Nel panorama delle innumerevoli produzioni dedicate ai supereroi Marvel e DC, finalmente assistiamo alla nascita di Legion, una vera serie tv con i superpoteri che non si limita a raccontare e mostrare le vicende del mutante di turno, ma lo fa lasciando che il fantastico, la meraviglia e la potenza del suo protagonista invadano senza paura l’impianto visivo dello show. Legion è una serie FX prodotta in tandem con Marvel Television ed è ideata da Noah Hawley, lo showrunner di Fargo. Ben lontano dall’essere un mero spin off della saga X-Men, Legion ne segue parzialmente l’evoluzione, raccontando la storia del figlio di Charles Xavier, David Haller, che nel primo episodio vediamo ricoverato in un ospedale psichiatrico con la diagnosi di schizofrenia.

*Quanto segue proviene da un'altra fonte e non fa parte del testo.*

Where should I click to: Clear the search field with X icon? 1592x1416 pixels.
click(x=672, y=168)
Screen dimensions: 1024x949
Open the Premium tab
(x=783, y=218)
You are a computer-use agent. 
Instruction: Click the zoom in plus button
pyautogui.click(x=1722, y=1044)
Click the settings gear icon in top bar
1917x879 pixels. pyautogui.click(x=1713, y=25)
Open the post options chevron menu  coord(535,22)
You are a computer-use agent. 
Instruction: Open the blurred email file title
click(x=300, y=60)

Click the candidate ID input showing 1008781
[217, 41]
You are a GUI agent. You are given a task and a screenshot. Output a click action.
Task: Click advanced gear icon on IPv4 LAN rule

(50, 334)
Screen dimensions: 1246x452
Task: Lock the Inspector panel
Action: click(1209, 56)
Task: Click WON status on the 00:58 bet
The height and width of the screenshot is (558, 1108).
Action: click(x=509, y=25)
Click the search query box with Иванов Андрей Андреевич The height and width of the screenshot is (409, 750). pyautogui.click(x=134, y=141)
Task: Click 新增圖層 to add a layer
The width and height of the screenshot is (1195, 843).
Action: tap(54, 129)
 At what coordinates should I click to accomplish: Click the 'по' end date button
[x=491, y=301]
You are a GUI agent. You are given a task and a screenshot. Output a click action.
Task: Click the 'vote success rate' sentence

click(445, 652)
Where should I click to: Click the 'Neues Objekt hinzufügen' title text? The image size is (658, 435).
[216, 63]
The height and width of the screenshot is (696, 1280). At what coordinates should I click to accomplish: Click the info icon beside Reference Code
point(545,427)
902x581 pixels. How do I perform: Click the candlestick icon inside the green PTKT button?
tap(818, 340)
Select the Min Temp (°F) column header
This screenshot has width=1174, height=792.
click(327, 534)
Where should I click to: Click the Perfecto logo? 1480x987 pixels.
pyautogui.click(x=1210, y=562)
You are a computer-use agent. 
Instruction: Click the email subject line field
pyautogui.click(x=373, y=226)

Mentre David, interpretato dal delizioso Dan Stevens, viene guidato alla scoperta dei suoi poteri, si scopre che nella sua testa c’è tutto un universo di possibilità e Hawley si diverte proprio nel farcelo esplorare, giocando con le più coraggiose tecniche multimediali. Procediamo per punti, perché nella testa di David c’è il forte rischio di perdersi e non riemergere più.
Il protagonista
David Haller viene internato in ospedale psichiatrico dopo un tentativo di suicidio. Ai medici racconta di sentire voci in continuazione e di riuscire, talvolta, a controllare gli oggetti con l’uso della mente. Gli viene diagnosticata la schizofrenia, ma l’entrata in scena di un team di mutanti tenterà di spiegargli che i suoi problemi derivano dal suo immenso potere di telepate, ereditato dal padre. Nel filone sei supereroi fragili e perduti Legion non sarebbe di per sé una novità, visti i precedenti come Jessica Jones e Iron Fist, ma nel quadro clinico di Haller si inserisce la stuzzicante variante della malattia mentale, che semplicemente aggiusta il tiro dalla schizofrenia al disturbo di personalità multipla.
Il villain
Una delle componenti più rinfrescanti di Legion è, infatti, il suo antagonista, personaggio forse ancor più sfaccettato e interessante dell’eroe. Il “parassita” che abita nella testa di David è un mutante che si nutre della sua energia e che ha imparata nel tempo a raggirare la sua preda, assumendo forme diverse e fuorvianti. Ecco che abbiamo la prima innocua incarnazione nel cane King, seguita dalla conturbante e sensuale versione che ha il volto di Audry Plaza, strepitosa e allucinante fino alla fine della serie. Dall’infanzia di David emerge anche la versione inquietantissima del “bambino più arrabbiato del mondo”, per sfociare finalmente nella forma più disturbante di tutte, quella del mostro bitorzoluto che tenta di prendere il completo controllo sul corpo del protagonista.
La trama
Oltre all’utilizzo dell’alternanza tra diversi piani temporali, Legion gioca a piene mani anche con la divergenza tra tempo della storia, quello che segue il normale corso cronologico degli eventi, e tempo della narrazione, quello che può permettersi di raccontare un episodio di 10 secondi con 20 minuti di scene. Avete presente la teoria sul testo narrativo che ci insegnano alle medie? Noah Hawley ne ha fatto tesoro e la sfrutta per farci navigare nella mente di David, tra piani astrali e ricordi, mentre i corpi dei personaggi sono congelati nell’immobilità del tempo umano.
Le scenografie
L’immaginario di riferimento per il design e i costumi di Legion è un misto tra modernità e retrò anni ’60, influenzato in maniera evidente dall’estetica di Stanley Kubrick. Luci, fotografia, abiti e arredamento concorrono a rendere esotico e vintage tutto l’impianto visivo della serie, grazie alla sapiente opera dello scenografo Michael Wylie, che padroneggia i sixties già da Masters of Sex.
La musica
La dedizione ai riferimenti vintage si nota nell’elaborazione della colonna sonora di Legion, per la quale Hawley ha deciso di basarsi sull’album “The Dark Side of The Moon” dei Pink Floyd. In onore della band viene battezzata anche la mutante fidanzata di David, Syd Barrett, ma nelle fonti di ispirazione per le musiche della serie rientrano anche i The Who e i Rolling Stones. Seguendo lo spirito innovativo dello show, non mancano momenti in cui la musica si sovrappone alla narrazione e irrompe nel bel mezzo della scena, contribuendo all’atmosfera delicatamente allucinata di questi otto episodi che, decisamente, ci hanno riempito il cuore di gioia.